Избранное - Григорий Горин
Шрифт:
Интервал:
Закладка:
– Как фамилия? – спросила Сонечка.
Потапов забыл купить программку, поэтому прижал палец к губам и осуждающе покачал головой. Сонечка сконфуженно замолчала.
Когда Гамлет убил Полония и, мучаясь от сознания непоправимости содеянного, склонился над трупом, Потапов вздрогнул и с удивлением почувствовал, что у него прошел странный холодок по спине. Потапов видел фильм «Гамлет», но только вторую серию, поэтому смерть Полония была для него неожиданностью.
Все дальнейшее действие Потапов смотрел завороженно, радуясь тому, что сопереживает датскому принцу и тому незнакомому ощущению, когда каждое слово, сказанное со сцены, отзывается холодком в спине.
В антракте он пошел в буфет, съел бутерброд, запил его лимонадом, и чувство холода в спине прошло. Потапов посмотрел на часы. Было без четверти девять.
«Затянули спектакль, – подумал Потапов. – Талантливо! Но затянули».
Он вдруг подумал о Наташе, и от этой мысли мучительно больно защемило сердце.
«Ехать!» – мысленно приказал себе Потапов.
Он угостил Соню конфетами, вышел покурить, потом вернулся с сосредоточенным лицом.

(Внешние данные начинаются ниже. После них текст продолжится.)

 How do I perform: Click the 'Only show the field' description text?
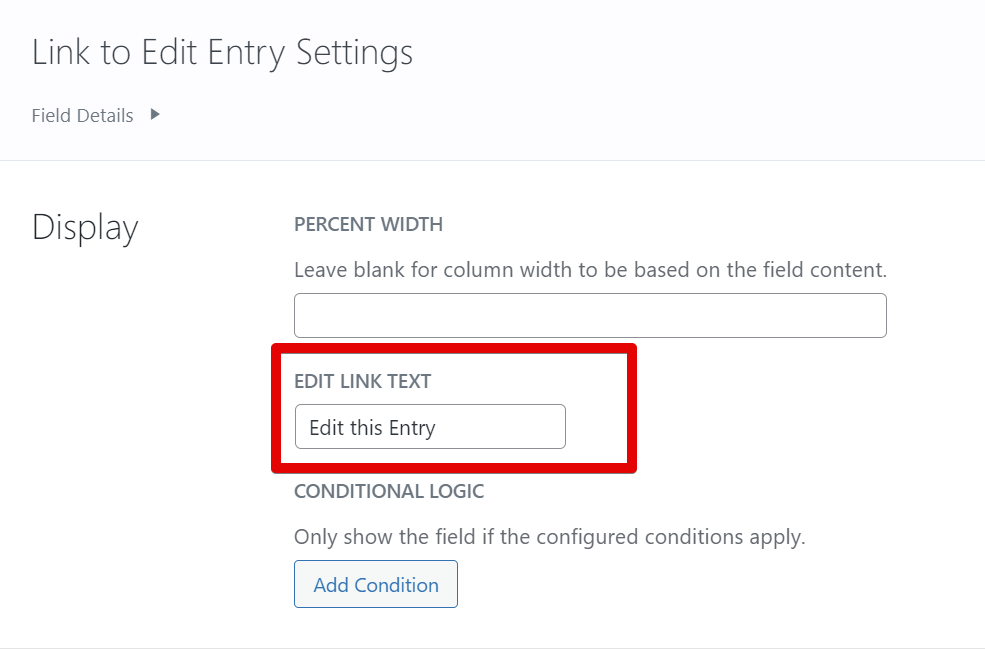[x=549, y=537]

– Соня, – сказал Потапов, – я сейчас домой звонил. Алешка заболел. Температура у парня. Сорок!
– Ой! – ахнула Соня.
– Ничего страшного, – сказал Потапов. – Грипп, наверное. Мне придется домой поехать… Вы уж извините кавалера.
– Да что за глупости? Конечно, поезжайте! – Соня сочувственно сжала руку Потапова и поцеловала его в щеку.

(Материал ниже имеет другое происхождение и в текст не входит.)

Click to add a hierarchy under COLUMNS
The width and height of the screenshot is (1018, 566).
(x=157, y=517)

Потапов доехал до своего учреждения на метро, прошел в штаб народной дружины, взял красную повязку, расписался в журнале.
– Ваш участок – сквер и район кинотеатра, – сказал Потапову какой-то юноша, сидевший за столом. – Дежурить надо до двенадцати ночи.
– Я буду до часу ночи, – сказал Потапов.
– Ну что вы, – улыбнулся юноша. – Хватит и до двенадцати.
Потапов нацепил повязку, вышел из штаба и медленно пошел к стоянке такси. Он шел, дышал весенним воздухом и думал о Наташе. Дождавшись своей очереди на стоянке, Потапов сел в зеленую «Волгу», угостил водителя сигаретой и дрогнувшим голосом сказал:
– На Полянку, шеф!
Он звонил долго, со страхом прислушиваясь к шорохам за дверью и соображая, одна она дома или нет. Наконец замок щелкнул, и он увидел Наташу. Она, по-видимому, только что приняла ванну – на ней был полосатый халатик, волосы влажные, а на лбу осталось несколько капелек воды.
– Ты?!
– Я! – сказал Потапов и снял шапку. – Можешь меня прогнать, а можешь впустить.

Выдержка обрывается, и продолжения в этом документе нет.